Render every line of the data below as a JSON list of strings, one string per line, and leave out blank lines.

++++++++

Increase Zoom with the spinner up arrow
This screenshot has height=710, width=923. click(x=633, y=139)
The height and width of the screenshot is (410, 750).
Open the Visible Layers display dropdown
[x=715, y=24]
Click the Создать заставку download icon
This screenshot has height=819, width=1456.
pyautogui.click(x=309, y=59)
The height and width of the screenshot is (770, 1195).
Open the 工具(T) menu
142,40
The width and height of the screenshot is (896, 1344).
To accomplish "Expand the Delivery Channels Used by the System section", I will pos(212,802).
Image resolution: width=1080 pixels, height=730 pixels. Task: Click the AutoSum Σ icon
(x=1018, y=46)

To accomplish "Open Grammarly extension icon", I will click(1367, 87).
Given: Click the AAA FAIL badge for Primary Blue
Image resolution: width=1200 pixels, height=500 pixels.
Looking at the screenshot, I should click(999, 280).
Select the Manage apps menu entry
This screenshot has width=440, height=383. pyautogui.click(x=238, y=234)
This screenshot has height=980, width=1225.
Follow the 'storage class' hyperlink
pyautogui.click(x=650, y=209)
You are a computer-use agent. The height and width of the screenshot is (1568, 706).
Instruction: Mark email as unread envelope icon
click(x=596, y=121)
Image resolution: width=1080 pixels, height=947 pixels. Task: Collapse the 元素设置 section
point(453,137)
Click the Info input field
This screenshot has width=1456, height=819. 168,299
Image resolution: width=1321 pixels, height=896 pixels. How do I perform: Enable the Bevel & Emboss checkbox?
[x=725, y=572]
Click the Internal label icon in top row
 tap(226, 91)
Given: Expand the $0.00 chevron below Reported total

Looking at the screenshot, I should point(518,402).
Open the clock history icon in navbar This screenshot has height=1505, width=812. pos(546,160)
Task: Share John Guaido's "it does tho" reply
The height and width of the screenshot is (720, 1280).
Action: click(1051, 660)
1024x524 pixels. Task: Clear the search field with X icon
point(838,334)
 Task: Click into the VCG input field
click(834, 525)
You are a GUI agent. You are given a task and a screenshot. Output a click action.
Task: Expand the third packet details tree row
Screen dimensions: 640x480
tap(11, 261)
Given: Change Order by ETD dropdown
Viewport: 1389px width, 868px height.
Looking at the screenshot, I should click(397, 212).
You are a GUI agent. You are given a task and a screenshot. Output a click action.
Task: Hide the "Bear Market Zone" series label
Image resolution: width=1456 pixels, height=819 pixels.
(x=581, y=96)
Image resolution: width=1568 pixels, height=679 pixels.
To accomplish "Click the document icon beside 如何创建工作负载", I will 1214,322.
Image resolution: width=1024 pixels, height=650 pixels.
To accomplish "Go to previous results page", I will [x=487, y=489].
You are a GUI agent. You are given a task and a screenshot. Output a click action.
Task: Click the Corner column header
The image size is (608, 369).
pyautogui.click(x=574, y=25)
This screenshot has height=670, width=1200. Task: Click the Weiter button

++++++++

→ RESPONSE:
[
  "Increase Zoom with the spinner up arrow",
  "This screenshot has height=710, width=923. click(x=633, y=139)",
  "The height and width of the screenshot is (410, 750).",
  "Open the Visible Layers display dropdown",
  "[x=715, y=24]",
  "Click the Создать заставку download icon",
  "This screenshot has height=819, width=1456.",
  "pyautogui.click(x=309, y=59)",
  "The height and width of the screenshot is (770, 1195).",
  "Open the 工具(T) menu",
  "142,40",
  "The width and height of the screenshot is (896, 1344).",
  "To accomplish \"Expand the Delivery Channels Used by the System section\", I will pos(212,802).",
  "Image resolution: width=1080 pixels, height=730 pixels. Task: Click the AutoSum Σ icon",
  "(x=1018, y=46)",
  "To accomplish \"Open Grammarly extension icon\", I will click(1367, 87).",
  "Given: Click the AAA FAIL badge for Primary Blue",
  "Image resolution: width=1200 pixels, height=500 pixels.",
  "Looking at the screenshot, I should click(999, 280).",
  "Select the Manage apps menu entry",
  "This screenshot has width=440, height=383. pyautogui.click(x=238, y=234)",
  "This screenshot has height=980, width=1225.",
  "Follow the 'storage class' hyperlink",
  "pyautogui.click(x=650, y=209)",
  "You are a computer-use agent. The height and width of the screenshot is (1568, 706).",
  "Instruction: Mark email as unread envelope icon",
  "click(x=596, y=121)",
  "Image resolution: width=1080 pixels, height=947 pixels. Task: Collapse the 元素设置 section",
  "point(453,137)",
  "Click the Info input field",
  "This screenshot has width=1456, height=819. 168,299",
  "Image resolution: width=1321 pixels, height=896 pixels. How do I perform: Enable the Bevel & Emboss checkbox?",
  "[x=725, y=572]",
  "Click the Internal label icon in top row",
  " tap(226, 91)",
  "Given: Expand the $0.00 chevron below Reported total",
  "Looking at the screenshot, I should point(518,402).",
  "Open the clock history icon in navbar This screenshot has height=1505, width=812. pos(546,160)",
  "Task: Share John Guaido's \"it does tho\" reply",
  "The height and width of the screenshot is (720, 1280).",
  "Action: click(1051, 660)",
  "1024x524 pixels. Task: Clear the search field with X icon",
  "point(838,334)",
  " Task: Click into the VCG input field",
  "click(834, 525)",
  "You are a GUI agent. You are given a task and a screenshot. Output a click action.",
  "Task: Expand the third packet details tree row",
  "Screen dimensions: 640x480",
  "tap(11, 261)",
  "Given: Change Order by ETD dropdown",
  "Viewport: 1389px width, 868px height.",
  "Looking at the screenshot, I should click(397, 212).",
  "You are a GUI agent. You are given a task and a screenshot. Output a click action.",
  "Task: Hide the \"Bear Market Zone\" series label",
  "Image resolution: width=1456 pixels, height=819 pixels.",
  "(x=581, y=96)",
  "Image resolution: width=1568 pixels, height=679 pixels.",
  "To accomplish \"Click the document icon beside 如何创建工作负载\", I will 1214,322.",
  "Image resolution: width=1024 pixels, height=650 pixels.",
  "To accomplish \"Go to previous results page\", I will [x=487, y=489].",
  "You are a GUI agent. You are given a task and a screenshot. Output a click action.",
  "Task: Click the Corner column header",
  "The image size is (608, 369).",
  "pyautogui.click(x=574, y=25)",
  "This screenshot has height=670, width=1200. Task: Click the Weiter button"
]